• _AIM OF THE EXERCISE_
Could you print all of the data below again, exactly?

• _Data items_
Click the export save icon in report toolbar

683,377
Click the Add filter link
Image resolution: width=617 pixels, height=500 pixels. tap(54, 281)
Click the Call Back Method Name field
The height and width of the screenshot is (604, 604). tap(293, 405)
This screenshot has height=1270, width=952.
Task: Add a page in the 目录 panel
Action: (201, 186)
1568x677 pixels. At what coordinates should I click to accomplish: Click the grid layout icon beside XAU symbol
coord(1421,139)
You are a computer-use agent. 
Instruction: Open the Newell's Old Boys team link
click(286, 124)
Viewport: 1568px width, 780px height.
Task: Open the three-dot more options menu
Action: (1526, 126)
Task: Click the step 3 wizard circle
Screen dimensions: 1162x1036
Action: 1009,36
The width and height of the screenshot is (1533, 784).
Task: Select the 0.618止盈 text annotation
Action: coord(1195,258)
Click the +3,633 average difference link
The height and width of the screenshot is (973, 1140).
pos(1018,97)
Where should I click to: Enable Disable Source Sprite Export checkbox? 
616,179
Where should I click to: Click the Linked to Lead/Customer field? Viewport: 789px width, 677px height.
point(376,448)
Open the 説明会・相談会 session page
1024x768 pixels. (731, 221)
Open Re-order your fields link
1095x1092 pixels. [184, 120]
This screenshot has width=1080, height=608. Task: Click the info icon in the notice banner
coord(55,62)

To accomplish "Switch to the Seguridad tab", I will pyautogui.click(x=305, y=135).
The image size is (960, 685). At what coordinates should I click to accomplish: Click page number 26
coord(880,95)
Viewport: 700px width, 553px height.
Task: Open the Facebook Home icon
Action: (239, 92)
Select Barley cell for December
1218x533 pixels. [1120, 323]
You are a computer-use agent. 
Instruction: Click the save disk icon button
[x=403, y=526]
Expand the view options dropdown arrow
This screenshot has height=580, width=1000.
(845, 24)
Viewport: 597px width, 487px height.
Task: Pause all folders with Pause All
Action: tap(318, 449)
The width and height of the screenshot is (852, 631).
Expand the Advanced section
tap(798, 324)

• _WRITTEN RESPONSE_
Click the export save icon in report toolbar

683,377
Click the Add filter link
Image resolution: width=617 pixels, height=500 pixels. tap(54, 281)
Click the Call Back Method Name field
The height and width of the screenshot is (604, 604). tap(293, 405)
This screenshot has height=1270, width=952.
Task: Add a page in the 目录 panel
Action: (201, 186)
1568x677 pixels. At what coordinates should I click to accomplish: Click the grid layout icon beside XAU symbol
coord(1421,139)
You are a computer-use agent. 
Instruction: Open the Newell's Old Boys team link
click(286, 124)
Viewport: 1568px width, 780px height.
Task: Open the three-dot more options menu
Action: (1526, 126)
Task: Click the step 3 wizard circle
Screen dimensions: 1162x1036
Action: 1009,36
The width and height of the screenshot is (1533, 784).
Task: Select the 0.618止盈 text annotation
Action: coord(1195,258)
Click the +3,633 average difference link
The height and width of the screenshot is (973, 1140).
pos(1018,97)
Where should I click to: Enable Disable Source Sprite Export checkbox? 
616,179
Where should I click to: Click the Linked to Lead/Customer field? Viewport: 789px width, 677px height.
point(376,448)
Open the 説明会・相談会 session page
1024x768 pixels. (731, 221)
Open Re-order your fields link
1095x1092 pixels. [184, 120]
This screenshot has width=1080, height=608. Task: Click the info icon in the notice banner
coord(55,62)

To accomplish "Switch to the Seguridad tab", I will pyautogui.click(x=305, y=135).
The image size is (960, 685). At what coordinates should I click to accomplish: Click page number 26
coord(880,95)
Viewport: 700px width, 553px height.
Task: Open the Facebook Home icon
Action: (239, 92)
Select Barley cell for December
1218x533 pixels. [1120, 323]
You are a computer-use agent. 
Instruction: Click the save disk icon button
[x=403, y=526]
Expand the view options dropdown arrow
This screenshot has height=580, width=1000.
(845, 24)
Viewport: 597px width, 487px height.
Task: Pause all folders with Pause All
Action: tap(318, 449)
The width and height of the screenshot is (852, 631).
Expand the Advanced section
tap(798, 324)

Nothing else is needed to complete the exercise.